### Your task
Reproduce the items from the line containing "This screenshot has height=407, width=801." through the line containing "Click the table", inclusive, replacing "Comment" with "Remark" and leaving everything else unchanged.

-- start --

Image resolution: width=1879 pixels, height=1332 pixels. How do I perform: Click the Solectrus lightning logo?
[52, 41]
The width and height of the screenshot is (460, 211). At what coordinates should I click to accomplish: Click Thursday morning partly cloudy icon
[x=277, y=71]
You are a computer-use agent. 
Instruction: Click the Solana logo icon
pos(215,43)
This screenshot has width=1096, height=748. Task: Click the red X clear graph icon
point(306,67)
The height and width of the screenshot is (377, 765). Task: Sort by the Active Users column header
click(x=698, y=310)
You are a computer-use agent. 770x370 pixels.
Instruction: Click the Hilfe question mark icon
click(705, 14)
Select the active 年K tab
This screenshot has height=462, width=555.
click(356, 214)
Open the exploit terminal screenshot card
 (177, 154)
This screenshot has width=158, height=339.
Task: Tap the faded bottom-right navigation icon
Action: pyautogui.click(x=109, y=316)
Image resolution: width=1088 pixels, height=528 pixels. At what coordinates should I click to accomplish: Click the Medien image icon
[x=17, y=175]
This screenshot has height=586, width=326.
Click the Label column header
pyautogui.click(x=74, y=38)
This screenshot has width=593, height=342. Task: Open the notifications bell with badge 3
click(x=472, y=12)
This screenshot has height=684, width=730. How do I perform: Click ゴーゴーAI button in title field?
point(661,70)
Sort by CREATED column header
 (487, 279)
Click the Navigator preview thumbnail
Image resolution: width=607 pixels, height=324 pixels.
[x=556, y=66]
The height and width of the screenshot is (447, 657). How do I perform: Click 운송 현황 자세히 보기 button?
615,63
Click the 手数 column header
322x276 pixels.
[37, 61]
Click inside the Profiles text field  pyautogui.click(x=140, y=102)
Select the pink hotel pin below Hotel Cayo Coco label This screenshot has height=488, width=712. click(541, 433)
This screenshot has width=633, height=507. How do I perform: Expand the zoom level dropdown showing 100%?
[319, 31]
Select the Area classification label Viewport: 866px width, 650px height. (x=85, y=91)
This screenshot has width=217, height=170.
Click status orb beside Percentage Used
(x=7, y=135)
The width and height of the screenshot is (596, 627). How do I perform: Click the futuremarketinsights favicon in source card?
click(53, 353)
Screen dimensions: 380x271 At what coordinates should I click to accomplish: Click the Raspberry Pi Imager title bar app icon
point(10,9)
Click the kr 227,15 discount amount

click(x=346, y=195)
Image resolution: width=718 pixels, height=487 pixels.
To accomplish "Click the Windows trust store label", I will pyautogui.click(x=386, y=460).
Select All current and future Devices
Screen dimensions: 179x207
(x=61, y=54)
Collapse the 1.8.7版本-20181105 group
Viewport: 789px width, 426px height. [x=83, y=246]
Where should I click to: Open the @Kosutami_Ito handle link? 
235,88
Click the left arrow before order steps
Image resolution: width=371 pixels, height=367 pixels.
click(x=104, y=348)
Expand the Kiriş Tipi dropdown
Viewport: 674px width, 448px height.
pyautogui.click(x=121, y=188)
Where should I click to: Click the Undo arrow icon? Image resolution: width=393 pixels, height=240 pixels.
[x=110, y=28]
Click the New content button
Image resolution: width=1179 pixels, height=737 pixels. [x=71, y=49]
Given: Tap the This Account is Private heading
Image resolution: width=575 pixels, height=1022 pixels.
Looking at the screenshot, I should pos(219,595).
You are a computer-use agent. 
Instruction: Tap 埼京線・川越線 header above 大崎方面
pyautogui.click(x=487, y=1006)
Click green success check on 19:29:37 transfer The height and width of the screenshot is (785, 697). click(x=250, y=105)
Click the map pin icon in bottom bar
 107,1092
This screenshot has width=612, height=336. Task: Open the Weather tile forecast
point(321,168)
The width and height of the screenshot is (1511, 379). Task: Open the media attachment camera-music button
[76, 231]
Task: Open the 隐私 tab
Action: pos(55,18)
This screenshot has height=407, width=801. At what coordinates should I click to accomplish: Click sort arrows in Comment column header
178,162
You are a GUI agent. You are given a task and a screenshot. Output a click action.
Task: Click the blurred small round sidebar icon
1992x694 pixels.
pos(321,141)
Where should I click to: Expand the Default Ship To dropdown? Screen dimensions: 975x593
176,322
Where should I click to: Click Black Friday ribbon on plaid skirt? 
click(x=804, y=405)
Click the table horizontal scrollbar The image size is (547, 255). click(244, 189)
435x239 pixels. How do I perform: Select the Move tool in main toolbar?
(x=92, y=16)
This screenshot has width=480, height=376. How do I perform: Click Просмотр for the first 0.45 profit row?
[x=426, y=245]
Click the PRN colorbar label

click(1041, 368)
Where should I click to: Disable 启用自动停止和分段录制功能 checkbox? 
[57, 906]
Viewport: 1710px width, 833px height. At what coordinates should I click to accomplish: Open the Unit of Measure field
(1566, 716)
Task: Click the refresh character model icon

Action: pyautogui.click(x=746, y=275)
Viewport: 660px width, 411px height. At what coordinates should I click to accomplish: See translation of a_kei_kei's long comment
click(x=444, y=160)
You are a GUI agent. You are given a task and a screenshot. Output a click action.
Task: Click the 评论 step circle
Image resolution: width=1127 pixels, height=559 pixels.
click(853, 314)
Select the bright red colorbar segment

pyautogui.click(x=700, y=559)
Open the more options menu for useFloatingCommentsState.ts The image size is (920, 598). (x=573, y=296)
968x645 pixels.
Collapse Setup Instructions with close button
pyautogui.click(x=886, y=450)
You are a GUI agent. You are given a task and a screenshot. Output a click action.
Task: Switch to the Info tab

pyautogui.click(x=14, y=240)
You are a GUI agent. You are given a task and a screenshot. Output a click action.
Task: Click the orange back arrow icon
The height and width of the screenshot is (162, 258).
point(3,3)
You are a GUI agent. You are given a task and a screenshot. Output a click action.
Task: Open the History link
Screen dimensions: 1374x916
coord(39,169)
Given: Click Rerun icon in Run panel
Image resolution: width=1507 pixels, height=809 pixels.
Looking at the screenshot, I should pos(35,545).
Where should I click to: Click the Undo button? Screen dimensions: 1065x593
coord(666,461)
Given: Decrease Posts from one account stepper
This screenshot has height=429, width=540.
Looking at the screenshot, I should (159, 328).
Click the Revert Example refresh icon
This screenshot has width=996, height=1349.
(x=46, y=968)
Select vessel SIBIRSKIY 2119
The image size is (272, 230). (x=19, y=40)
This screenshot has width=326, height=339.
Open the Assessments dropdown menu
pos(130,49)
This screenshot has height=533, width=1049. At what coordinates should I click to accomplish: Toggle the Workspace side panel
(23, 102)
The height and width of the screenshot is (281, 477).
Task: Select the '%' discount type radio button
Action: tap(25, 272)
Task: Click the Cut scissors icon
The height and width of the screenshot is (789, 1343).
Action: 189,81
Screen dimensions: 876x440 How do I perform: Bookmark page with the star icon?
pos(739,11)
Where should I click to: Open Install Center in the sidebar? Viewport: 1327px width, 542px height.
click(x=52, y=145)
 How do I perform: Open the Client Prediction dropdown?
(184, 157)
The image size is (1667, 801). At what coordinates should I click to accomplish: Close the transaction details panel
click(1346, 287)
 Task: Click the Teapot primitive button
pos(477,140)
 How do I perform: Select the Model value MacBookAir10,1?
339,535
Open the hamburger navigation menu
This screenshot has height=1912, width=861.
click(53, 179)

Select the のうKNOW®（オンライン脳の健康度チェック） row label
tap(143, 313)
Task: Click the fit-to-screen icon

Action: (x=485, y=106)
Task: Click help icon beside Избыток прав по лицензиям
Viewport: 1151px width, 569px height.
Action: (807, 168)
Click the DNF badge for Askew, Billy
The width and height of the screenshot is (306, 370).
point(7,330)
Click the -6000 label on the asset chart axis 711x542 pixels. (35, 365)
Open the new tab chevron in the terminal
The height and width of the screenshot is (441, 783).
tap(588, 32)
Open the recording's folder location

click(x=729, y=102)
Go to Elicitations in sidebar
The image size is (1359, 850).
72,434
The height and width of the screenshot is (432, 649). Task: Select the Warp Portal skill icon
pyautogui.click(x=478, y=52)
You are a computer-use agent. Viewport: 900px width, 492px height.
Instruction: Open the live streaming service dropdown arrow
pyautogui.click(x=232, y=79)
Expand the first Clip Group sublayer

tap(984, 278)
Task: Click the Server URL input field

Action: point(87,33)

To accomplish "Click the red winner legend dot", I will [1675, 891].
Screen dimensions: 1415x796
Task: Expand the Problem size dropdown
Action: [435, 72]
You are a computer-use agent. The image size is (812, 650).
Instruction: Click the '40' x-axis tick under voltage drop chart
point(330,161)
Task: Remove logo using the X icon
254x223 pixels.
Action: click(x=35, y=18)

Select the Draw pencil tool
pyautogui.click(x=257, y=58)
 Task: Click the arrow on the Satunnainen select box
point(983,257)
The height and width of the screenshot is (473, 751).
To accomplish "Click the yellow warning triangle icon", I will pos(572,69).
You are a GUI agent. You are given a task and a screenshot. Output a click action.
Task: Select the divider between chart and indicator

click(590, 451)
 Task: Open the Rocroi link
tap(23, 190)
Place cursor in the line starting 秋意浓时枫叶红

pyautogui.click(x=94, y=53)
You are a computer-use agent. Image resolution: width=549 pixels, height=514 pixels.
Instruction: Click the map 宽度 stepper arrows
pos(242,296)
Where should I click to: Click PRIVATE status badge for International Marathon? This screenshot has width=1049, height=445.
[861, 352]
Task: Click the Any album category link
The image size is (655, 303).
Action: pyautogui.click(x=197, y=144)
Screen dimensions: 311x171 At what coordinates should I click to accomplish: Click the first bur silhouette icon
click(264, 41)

-- end --

### Correct answer
This screenshot has height=407, width=801. At what coordinates should I click to accomplish: Click sort arrows in Remark column header
178,162
You are a GUI agent. You are given a task and a screenshot. Output a click action.
Task: Click the blurred small round sidebar icon
1992x694 pixels.
pos(321,141)
Where should I click to: Expand the Default Ship To dropdown? Screen dimensions: 975x593
176,322
Where should I click to: Click Black Friday ribbon on plaid skirt? 
click(x=804, y=405)
Click the table horizontal scrollbar The image size is (547, 255). click(244, 189)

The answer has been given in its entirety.